Post-natal depression. Baby blues. Words that I never thought would play a role in my life. Words that I didn’t really understand. Words that I couldn’t understand as I couldn’t comprehend how you could possibly feel low after having a baby.
Words that ended up being discussed when I became a new mother.
Words that I still now, nearly 8 months later, feel guilty about.
Words that need more discussion, less taboo, they need to be branded with more normality.
I had a bad bout of the baby blues, I wasn’t diagnosed with PND but I was advised to see a GP. I felt too embarrassed, I felt that if I admitted to a doctor how I felt they would think I wasn’t capable, that I was failing.
I endured a 43 hour labour. My mind was tired and my body was exhausted. I had lost two pints of blood and I felt broken.
When my beautiful boy arrived into the world, my rainbow didn’t appear.
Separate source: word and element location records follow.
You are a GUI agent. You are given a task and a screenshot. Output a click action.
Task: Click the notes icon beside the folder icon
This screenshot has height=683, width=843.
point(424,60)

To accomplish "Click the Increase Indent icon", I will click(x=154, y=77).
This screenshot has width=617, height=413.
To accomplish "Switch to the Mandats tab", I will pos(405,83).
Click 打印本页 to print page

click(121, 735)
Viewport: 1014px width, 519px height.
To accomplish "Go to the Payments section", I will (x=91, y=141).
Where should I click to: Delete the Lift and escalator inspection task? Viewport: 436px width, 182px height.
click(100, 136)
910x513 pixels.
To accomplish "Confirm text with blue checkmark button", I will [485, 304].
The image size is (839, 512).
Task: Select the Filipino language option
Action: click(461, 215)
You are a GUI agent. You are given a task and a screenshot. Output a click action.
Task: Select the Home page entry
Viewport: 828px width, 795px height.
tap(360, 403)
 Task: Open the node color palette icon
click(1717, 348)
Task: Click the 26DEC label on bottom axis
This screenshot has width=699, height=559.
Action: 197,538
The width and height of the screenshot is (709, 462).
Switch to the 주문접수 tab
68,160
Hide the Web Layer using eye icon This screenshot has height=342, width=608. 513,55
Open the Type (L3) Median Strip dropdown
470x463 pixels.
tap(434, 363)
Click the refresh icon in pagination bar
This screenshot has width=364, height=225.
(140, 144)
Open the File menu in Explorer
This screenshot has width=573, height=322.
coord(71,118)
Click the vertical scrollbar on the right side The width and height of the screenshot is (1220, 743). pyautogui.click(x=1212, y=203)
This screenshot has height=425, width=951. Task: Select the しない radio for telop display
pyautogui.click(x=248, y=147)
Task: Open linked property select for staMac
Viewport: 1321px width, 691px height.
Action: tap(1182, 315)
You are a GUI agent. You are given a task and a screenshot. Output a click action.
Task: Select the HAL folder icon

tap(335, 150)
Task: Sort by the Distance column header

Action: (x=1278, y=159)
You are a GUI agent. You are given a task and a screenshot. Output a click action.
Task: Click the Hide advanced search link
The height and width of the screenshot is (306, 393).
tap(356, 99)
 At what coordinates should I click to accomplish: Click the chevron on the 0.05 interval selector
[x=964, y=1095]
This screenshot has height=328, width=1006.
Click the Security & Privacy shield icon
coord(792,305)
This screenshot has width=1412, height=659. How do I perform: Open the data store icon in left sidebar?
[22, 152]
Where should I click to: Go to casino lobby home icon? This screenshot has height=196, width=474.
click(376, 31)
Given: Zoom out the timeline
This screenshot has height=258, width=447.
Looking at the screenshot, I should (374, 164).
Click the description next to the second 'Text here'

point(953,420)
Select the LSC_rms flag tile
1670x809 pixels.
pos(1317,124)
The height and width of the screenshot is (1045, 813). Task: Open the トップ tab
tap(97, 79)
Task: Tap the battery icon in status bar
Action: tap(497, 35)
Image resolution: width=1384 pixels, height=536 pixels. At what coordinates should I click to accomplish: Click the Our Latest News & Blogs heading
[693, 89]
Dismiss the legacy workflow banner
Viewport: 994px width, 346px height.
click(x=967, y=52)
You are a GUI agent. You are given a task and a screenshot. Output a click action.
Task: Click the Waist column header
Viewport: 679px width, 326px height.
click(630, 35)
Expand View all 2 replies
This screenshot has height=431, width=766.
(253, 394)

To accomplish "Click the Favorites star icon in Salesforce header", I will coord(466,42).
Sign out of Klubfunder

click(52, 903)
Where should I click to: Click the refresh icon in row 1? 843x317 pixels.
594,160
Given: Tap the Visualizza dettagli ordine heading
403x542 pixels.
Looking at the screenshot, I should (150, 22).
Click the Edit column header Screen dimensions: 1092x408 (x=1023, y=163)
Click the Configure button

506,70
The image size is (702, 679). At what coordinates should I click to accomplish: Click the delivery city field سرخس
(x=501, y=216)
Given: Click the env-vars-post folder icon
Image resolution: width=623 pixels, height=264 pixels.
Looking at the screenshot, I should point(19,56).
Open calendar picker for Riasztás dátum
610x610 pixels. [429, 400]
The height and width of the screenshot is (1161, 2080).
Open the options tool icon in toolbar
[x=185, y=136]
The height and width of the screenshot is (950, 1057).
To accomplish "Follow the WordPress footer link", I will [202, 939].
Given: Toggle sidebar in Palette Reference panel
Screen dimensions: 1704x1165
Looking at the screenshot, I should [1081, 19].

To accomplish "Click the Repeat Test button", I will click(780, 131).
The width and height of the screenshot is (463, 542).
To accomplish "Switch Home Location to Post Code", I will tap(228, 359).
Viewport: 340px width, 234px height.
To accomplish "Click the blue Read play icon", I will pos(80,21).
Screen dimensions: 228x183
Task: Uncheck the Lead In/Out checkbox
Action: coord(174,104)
My love, my strength, my amazement, awe and need to protect didn’t appear. Where was my joy, where was my rush, why hadn’t my mind forgotten what had just happened. In the text books it said I would forget as soon as I held my baby. Damn it, didn’t I deserve my rainbow?!
For 9 months I carried you. For 9 months I watched you grow, I saw you kick, I felt you wiggle, I loved you. I loved you so much. I was your protector.
When you came into this world you needed a tiger, you needed a fierce protector to look after you from the big wide world, you needed 24 hour care, love, attention. You needed something I felt I wasn’t capable to give.
I want you to know that I am sorry. I am sorry for those few weeks when I couldn’t mentally give you all you may have needed. You were never neglected, In my blurred state I rolled with the motions, you were fed, you were cleaned, you were cradled.
I nursed you even though my nipples were cracked and my milk took a week to come in, I nursed you and I held you, I looked at you through tears, longing to feel something. Longing to find that bond, that love, that rainbow.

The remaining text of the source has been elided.